Diário do Alentejo

Crónica de Rafael Rodrigues: Os dias eram outros

18 de abril 2020 - 16:25

Tracei o percurso de outras memórias, do tempo em que o tempo não estava parado, à espera que o vírus fizesse o seu caminho e nos deixasse descansados. Percorri caminhos com tempo. Muito tempo. De memória. Li, reli. Escrevi. É isso que proporcionam a pandemia e o determinado isolamento social. Muito tempo. Para nós e para os mais próximos. Porque dos outros só conseguimos saber através do telefone ou das redes sociais. Onde, hoje, perdemos demasiado tempo. Perco demasiado tempo.

 

A pandemia está entre nós e ao que nos dizem as notícias e as comunicações oficiais, já fujo delas por vezes, para ficar ainda uns tempos. Desconhecemos o que nos vai acontecer a todos os níveis: de saúde, sociais, económicos. Mas temos a esperança que, em conjunto, saibamos aprender com esta ameaça à saúde coletiva.

 

No tempo em que os carros andavam mais devagar. O tempo andava mais devagar. Todos nós. Aparentemente, até o mundo não estava envolvido na vertigem, que nos assola, de alcançar um ponto antes que outros, de colocar na rede social uma imagem, uma música, uma frase, vagamente uma ideia, que ainda ninguém se tenha lembrado. O acesso à tecnologia tornou-nos mais individualistas. E comodistas. E conformados. Cada vez menos interrogativos e capazes de estabelecer o contraditório. De nos colocarmos no lugar do outro e perceber a sua perspectiva da vida.

 

Olhamos hoje o mundo com preocupação, através de uma rede opaca e difusa que nos limita o campo de visão. Desviamo-nos do amigo, evitamos os familiares, reduzimo-nos aos imprescindíveis, impedimos mesmo que entrem em nossa casa. 

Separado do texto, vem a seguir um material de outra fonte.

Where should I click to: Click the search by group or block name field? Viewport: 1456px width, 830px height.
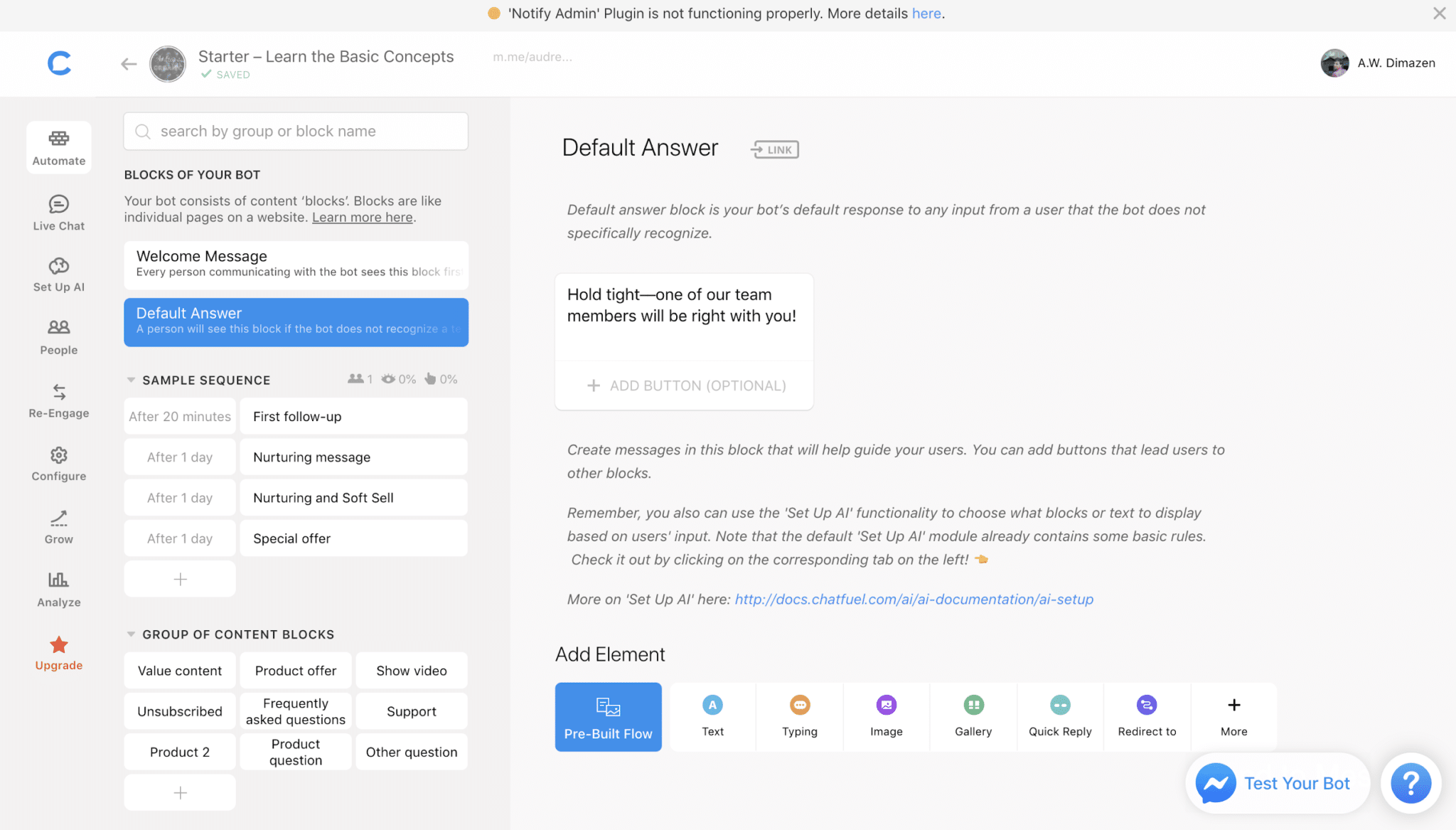295,131
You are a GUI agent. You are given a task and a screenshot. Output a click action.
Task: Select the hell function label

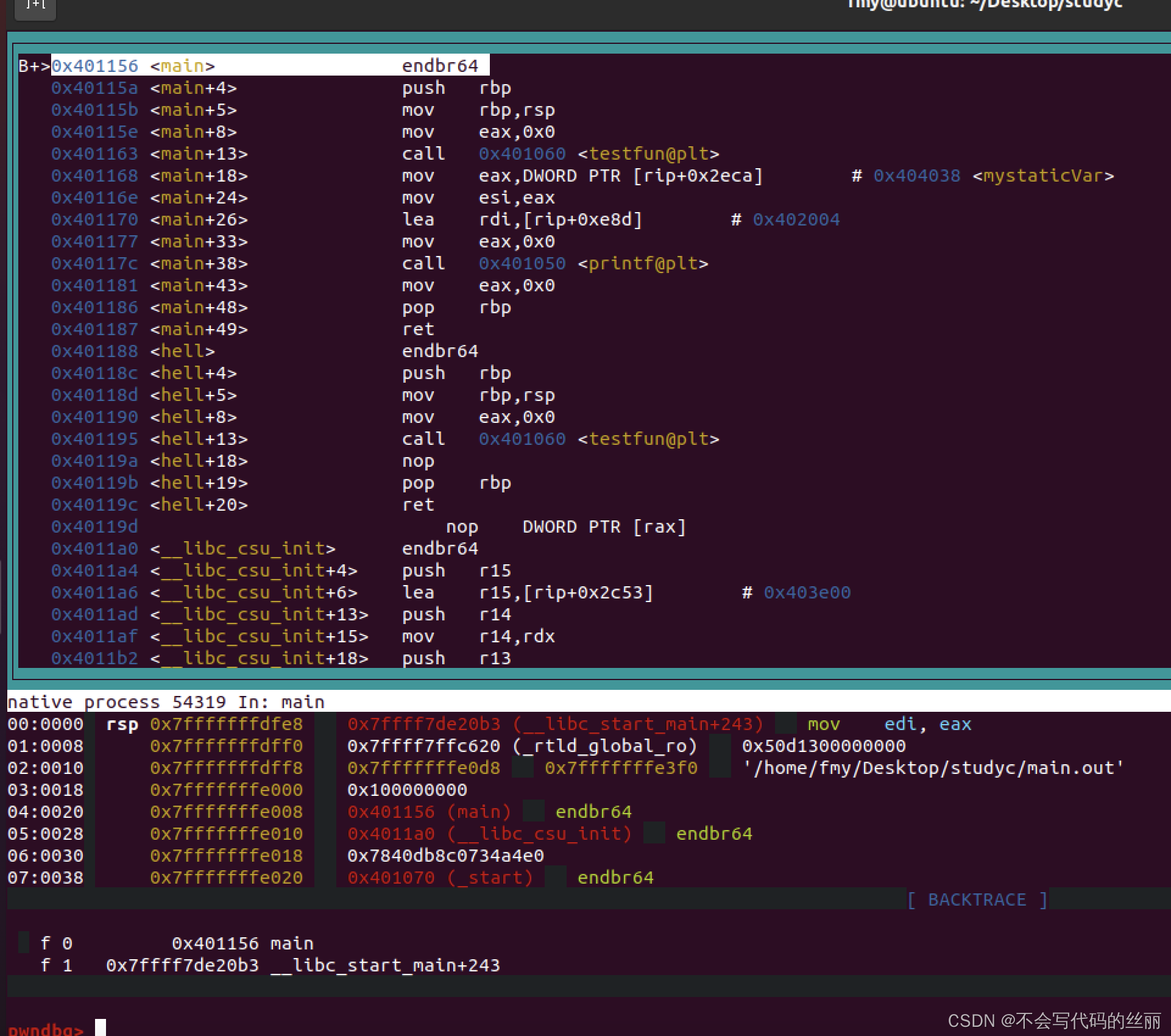click(x=182, y=351)
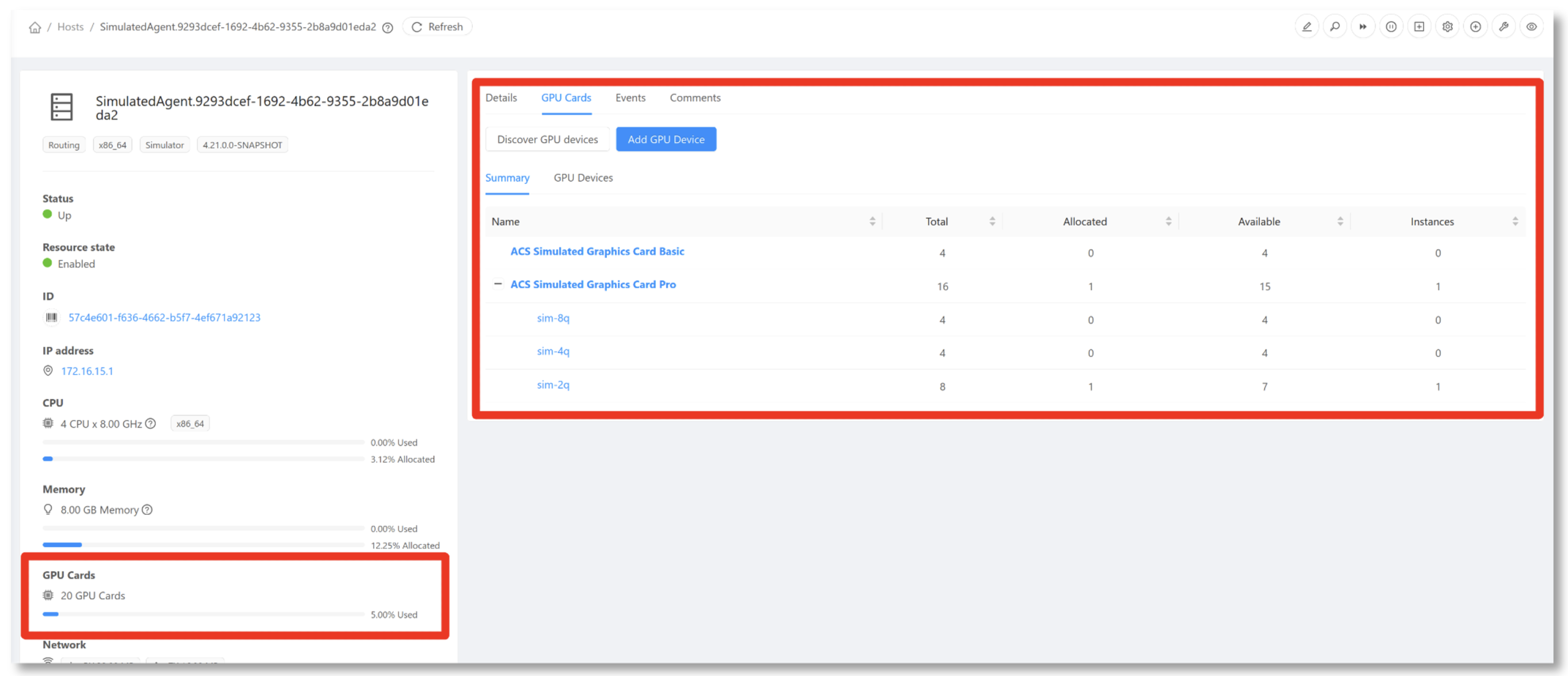
Task: Switch to the Events tab
Action: tap(630, 97)
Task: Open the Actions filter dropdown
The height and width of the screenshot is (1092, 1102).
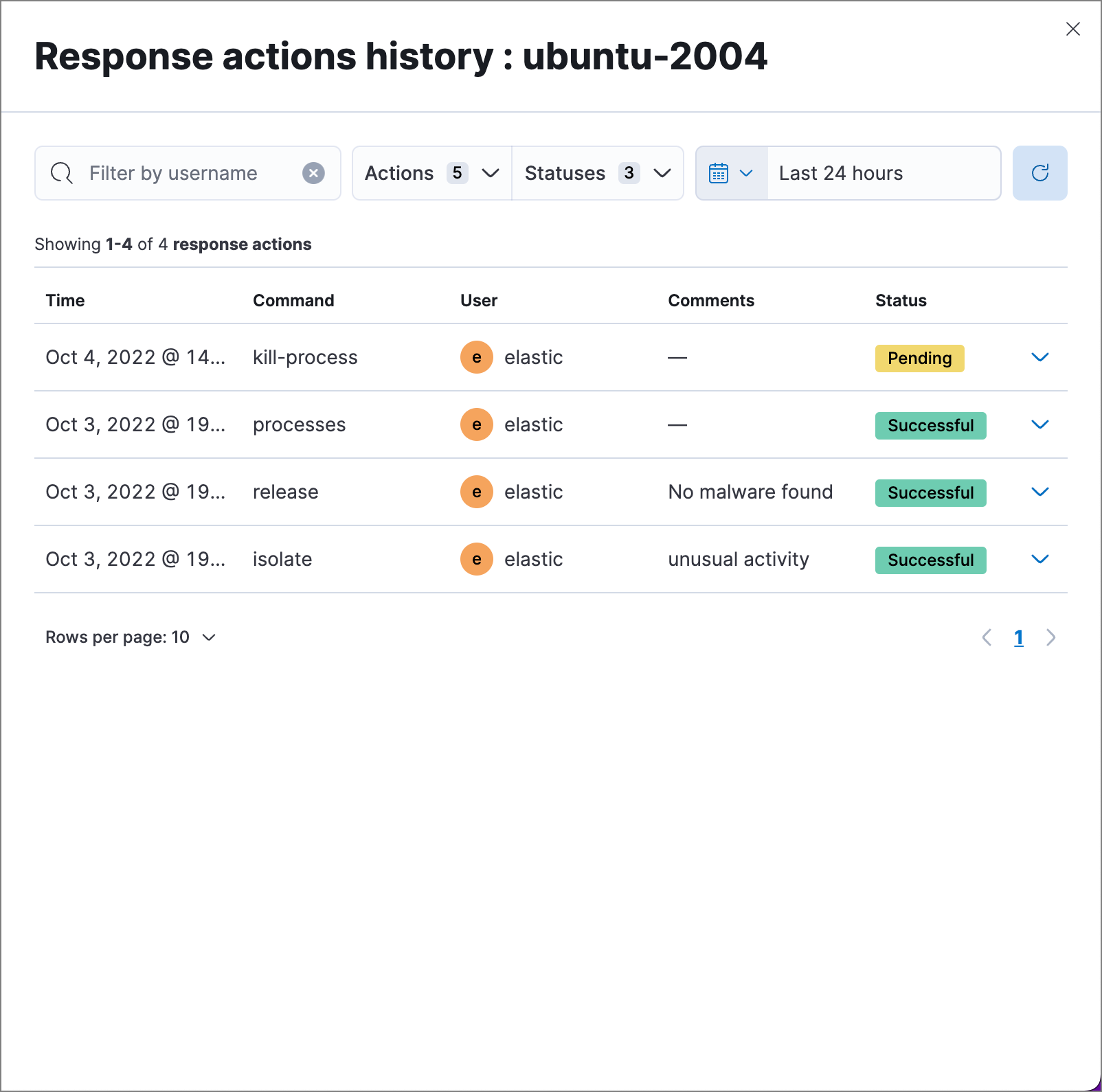Action: [431, 173]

Nestes tempos de pandemia substituímos aquele abraço pelo receio de um cumprimento ao longe, o aperto de mão pelo olhar desconfiado para com o sorriso franco e aberto, à distância, a conversa próxima pela margem de segurança necessária e aconselhada.

 

Olhamos hoje o mundo com preocupação. Os sons ouvem-se agora melhor, alguns, os chamados da natureza. São aves e mamíferos diversos, salientam-se os sinos das igrejas, quando tocam mesmo sem apelar à participação na missa, e mesmo para os cumprimentos à distância: “Fale mais baixo que nos assusta”. Ouvem-se os sons que poderemos considerar bons e também os idiotas. Felizmente, menos estes, agora, porque a maioria parece ter sido acometida de bom senso.

 

Deixaram de se ouvir os carros, as ruas estão desertas. Nas grandes cidades. Nas localidades do interior, nas pequenas comunidades, é essa a normalidade e continua a ouvir-se a passagem regular dos mesmos veículos motorizados. Só é diferente quando alguém parte. Para terra distante ou para outro lugar ainda mais distante.

 

Os dias são outros. Num ápice, todos, quase, começaram a defender o Serviço Nacional de Saúde (SNS), mesmo os que votaram contra a sua criação e sempre, mas sempre, defenderam as virtudes do serviço privado e da necessidade da privatização de tudo. Alguém destes fala agora dos malandros dos profissionais de saúde que fizeram greve para obter melhores condições para o serviço e para a sua atividade? Paira o silêncio e o reconhecimento pelo desempenho. Felizmente. Espero que isso ajude em futuras decisões quando no Governo e na Assembleia da República se discutir o SNS.

 

Os dias agora são outros. De repente, de um momento para o outro, desligámos de certos assuntos que nos enchiam os dias. Deixámos de dar atenção às diferenças políticas, não mais se falou de prazos para o arranque ou término de obras, essenciais e dentro dos programas municipais.

 

Os dias agora são outros. E as consequências de tudo isto ainda estão por avaliar e, a não existir uma intervenção do Estado, a máquina capitalista vai retirar o máximo proveito da situação, sem olhar a meios ou a quem fica para trás. É a sua essência. Não conhece pessoas ou países, só o lucro e a rentabilidade.

 

Os dias são outros e podem ainda ser piores.